**What is being asked**:
Once the pictures are set aside, reproduce the remaining data exactly.

#### Supplied records ####

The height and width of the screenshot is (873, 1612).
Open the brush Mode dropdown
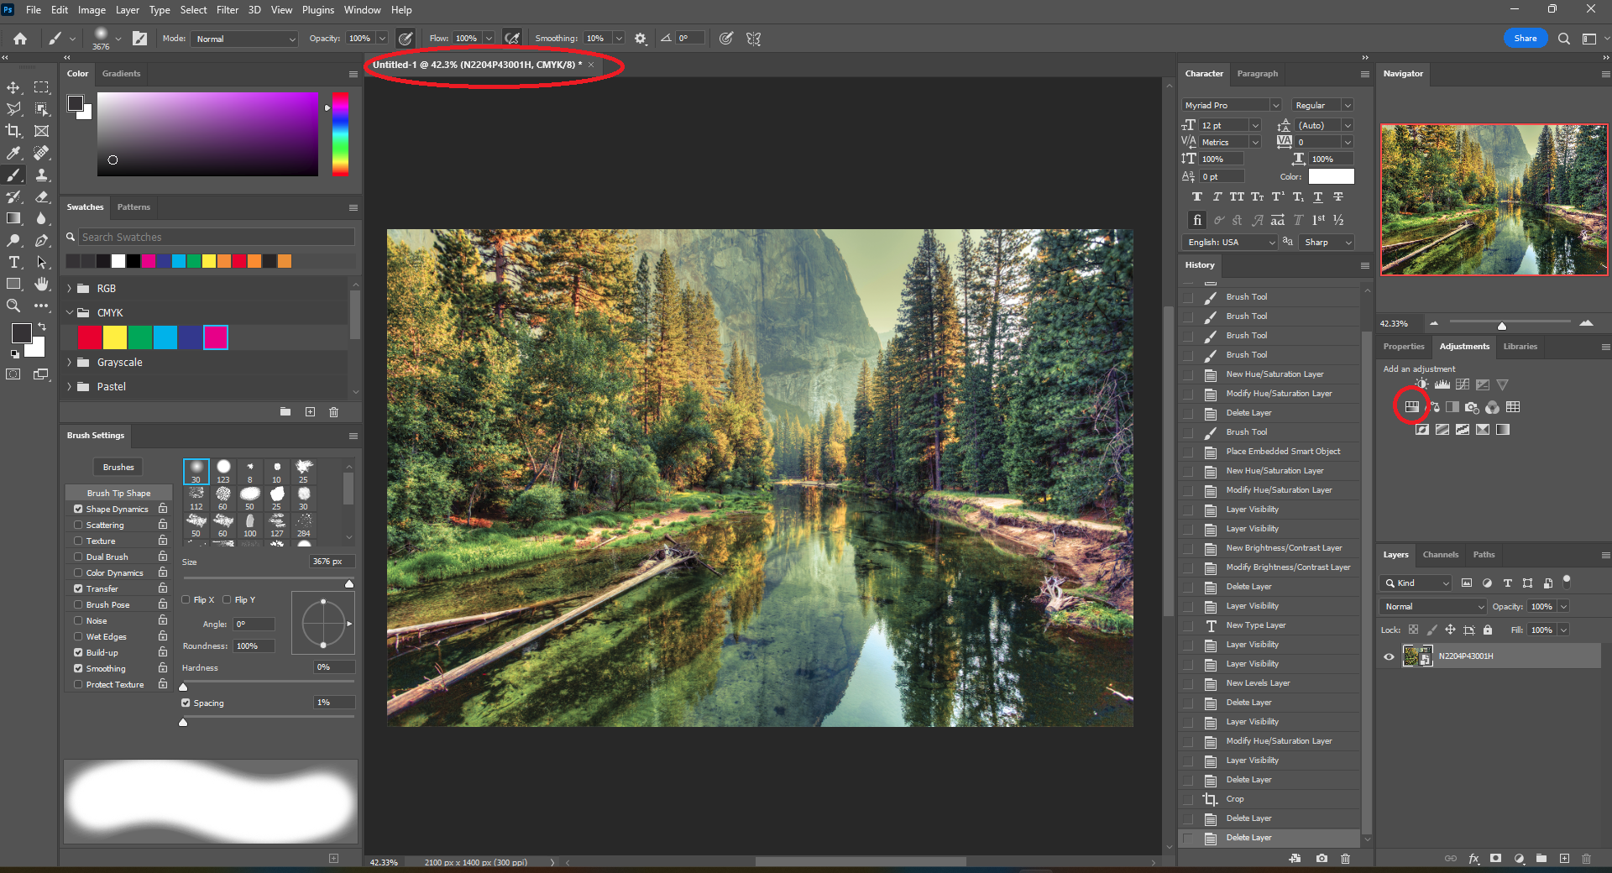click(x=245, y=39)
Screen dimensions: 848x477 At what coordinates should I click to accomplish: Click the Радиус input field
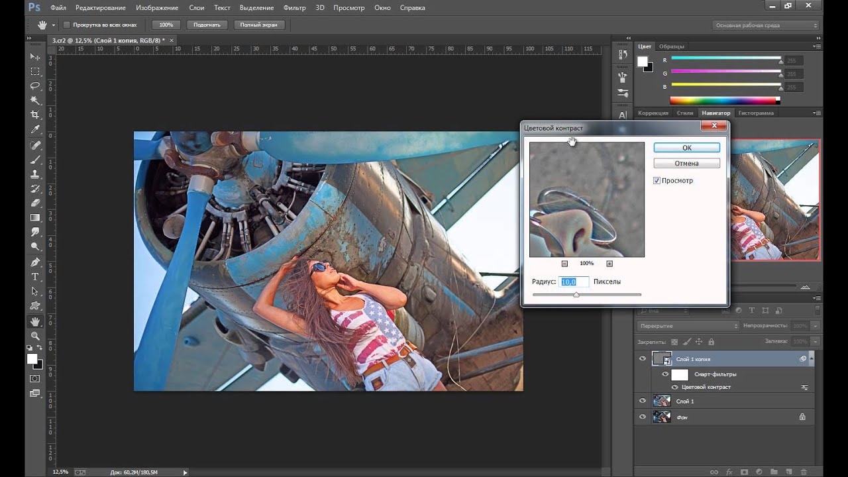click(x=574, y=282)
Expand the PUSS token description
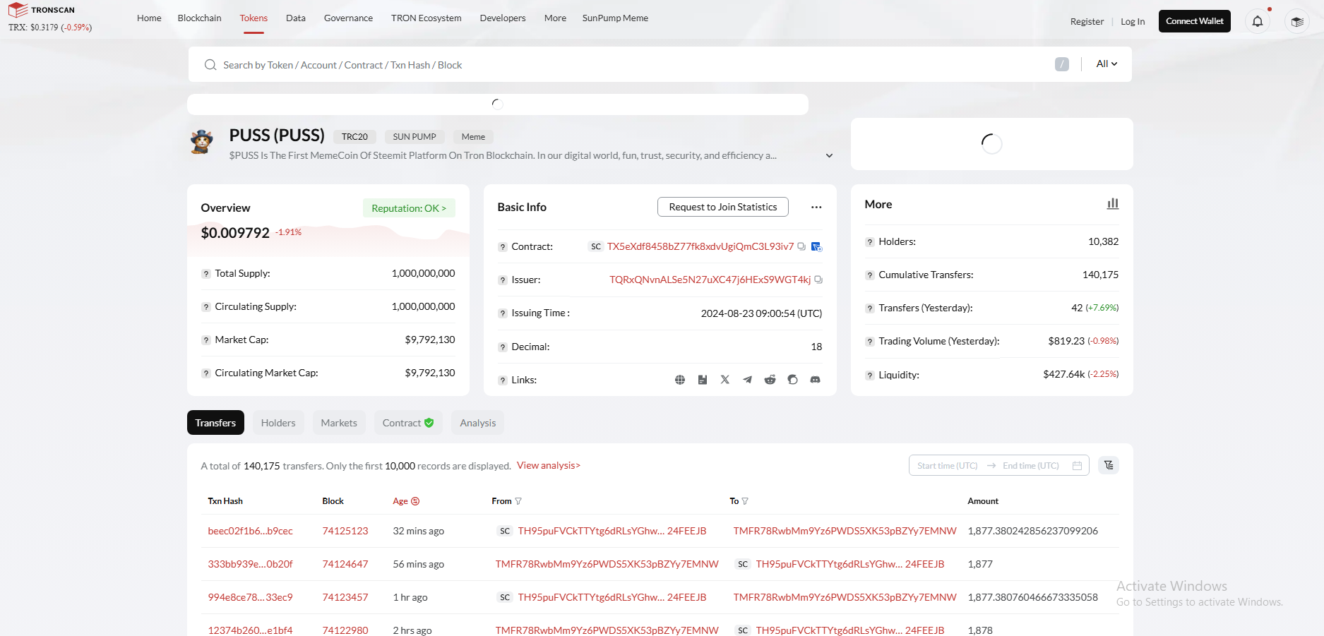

####

**Reply**:
The height and width of the screenshot is (873, 1612).
Open the brush Mode dropdown
click(x=245, y=39)
Screen dimensions: 848x477 At what coordinates should I click to accomplish: Click the Радиус input field
click(x=574, y=282)
Expand the PUSS token description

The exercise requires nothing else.